### What you should do
Write out the records below verbatim, beginning with the line that contains "Image resolution: width=1833" and ending with the line that contains "will [408, 53].", both lines included.

··· Data to process ···

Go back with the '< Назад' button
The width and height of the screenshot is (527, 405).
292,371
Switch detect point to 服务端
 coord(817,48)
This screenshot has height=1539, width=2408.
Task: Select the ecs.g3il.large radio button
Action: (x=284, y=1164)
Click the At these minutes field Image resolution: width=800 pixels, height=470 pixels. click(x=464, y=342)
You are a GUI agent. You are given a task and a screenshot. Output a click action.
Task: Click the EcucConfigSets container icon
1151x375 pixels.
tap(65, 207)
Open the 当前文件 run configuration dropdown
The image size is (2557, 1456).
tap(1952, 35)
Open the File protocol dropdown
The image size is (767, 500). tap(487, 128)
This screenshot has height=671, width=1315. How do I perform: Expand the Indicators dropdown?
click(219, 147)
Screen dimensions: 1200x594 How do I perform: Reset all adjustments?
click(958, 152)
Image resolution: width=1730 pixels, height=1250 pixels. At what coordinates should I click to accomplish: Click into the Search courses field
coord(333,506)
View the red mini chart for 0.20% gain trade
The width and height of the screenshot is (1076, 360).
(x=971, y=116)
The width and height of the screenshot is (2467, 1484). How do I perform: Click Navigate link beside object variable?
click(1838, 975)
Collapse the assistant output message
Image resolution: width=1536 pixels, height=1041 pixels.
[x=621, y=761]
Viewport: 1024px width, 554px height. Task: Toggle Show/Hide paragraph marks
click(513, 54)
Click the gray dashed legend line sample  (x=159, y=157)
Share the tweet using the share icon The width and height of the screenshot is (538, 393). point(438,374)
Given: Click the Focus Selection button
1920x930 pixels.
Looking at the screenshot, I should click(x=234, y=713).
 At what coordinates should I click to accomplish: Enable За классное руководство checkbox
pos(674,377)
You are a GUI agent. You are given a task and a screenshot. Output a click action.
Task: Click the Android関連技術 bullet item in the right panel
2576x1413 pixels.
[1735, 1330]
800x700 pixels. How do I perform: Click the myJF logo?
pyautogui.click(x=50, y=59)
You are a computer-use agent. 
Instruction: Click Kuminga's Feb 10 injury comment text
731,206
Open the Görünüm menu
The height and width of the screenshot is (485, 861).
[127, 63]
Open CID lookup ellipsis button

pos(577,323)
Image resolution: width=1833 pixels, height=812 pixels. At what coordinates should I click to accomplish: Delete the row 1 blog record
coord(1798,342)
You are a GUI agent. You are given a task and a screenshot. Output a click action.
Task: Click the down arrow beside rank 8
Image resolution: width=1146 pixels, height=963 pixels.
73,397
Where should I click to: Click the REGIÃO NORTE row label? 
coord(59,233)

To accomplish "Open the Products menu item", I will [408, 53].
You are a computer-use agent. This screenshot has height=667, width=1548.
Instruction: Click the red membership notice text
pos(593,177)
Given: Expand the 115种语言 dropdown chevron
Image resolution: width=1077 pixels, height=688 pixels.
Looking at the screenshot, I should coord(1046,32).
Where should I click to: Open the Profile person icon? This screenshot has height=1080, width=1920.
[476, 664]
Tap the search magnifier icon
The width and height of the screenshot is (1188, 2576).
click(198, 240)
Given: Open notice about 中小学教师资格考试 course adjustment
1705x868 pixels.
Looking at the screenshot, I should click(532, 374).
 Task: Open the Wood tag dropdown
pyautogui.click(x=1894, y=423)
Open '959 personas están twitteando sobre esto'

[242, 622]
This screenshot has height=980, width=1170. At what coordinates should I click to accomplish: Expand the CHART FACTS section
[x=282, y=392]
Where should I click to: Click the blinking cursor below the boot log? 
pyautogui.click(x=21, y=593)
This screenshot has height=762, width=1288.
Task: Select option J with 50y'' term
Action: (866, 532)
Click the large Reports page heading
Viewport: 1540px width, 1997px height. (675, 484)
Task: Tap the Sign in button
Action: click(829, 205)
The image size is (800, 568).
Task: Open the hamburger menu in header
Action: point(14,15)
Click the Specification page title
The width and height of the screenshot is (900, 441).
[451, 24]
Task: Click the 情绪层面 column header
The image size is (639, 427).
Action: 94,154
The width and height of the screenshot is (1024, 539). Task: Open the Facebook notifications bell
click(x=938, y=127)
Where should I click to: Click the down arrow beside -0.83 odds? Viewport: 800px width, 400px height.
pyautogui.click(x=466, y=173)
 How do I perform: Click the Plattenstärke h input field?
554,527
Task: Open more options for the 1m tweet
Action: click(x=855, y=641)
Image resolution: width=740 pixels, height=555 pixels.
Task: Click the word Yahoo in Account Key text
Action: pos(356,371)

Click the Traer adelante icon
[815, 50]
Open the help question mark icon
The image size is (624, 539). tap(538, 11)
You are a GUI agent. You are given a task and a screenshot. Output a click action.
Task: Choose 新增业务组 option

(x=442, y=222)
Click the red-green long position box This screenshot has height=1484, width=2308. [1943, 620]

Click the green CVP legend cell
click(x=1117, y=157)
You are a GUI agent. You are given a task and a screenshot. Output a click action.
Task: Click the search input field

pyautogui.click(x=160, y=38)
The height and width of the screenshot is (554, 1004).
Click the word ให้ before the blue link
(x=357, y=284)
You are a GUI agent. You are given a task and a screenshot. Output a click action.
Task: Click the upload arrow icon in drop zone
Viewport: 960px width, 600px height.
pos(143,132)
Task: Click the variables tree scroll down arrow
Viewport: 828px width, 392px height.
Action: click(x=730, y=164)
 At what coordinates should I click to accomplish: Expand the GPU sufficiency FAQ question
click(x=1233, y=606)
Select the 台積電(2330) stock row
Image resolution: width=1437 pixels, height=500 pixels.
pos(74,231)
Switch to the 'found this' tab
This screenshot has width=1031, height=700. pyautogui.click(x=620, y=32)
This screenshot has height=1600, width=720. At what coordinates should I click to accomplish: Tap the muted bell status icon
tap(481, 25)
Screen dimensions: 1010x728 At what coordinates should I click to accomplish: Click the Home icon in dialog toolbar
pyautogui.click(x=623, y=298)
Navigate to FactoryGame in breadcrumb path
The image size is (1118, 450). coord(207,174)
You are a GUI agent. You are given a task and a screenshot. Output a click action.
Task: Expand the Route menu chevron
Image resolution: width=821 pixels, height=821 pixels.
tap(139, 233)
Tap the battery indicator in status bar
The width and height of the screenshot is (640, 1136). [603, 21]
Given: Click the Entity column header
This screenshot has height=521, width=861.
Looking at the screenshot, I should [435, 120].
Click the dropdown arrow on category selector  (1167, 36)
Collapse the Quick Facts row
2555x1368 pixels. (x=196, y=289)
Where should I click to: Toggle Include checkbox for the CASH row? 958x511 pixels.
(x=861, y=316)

···

### The solution
Image resolution: width=1833 pixels, height=812 pixels. At what coordinates should I click to accomplish: Delete the row 1 blog record
coord(1798,342)
You are a GUI agent. You are given a task and a screenshot. Output a click action.
Task: Click the down arrow beside rank 8
Image resolution: width=1146 pixels, height=963 pixels.
73,397
Where should I click to: Click the REGIÃO NORTE row label? 
coord(59,233)

To accomplish "Open the Products menu item", I will [408, 53].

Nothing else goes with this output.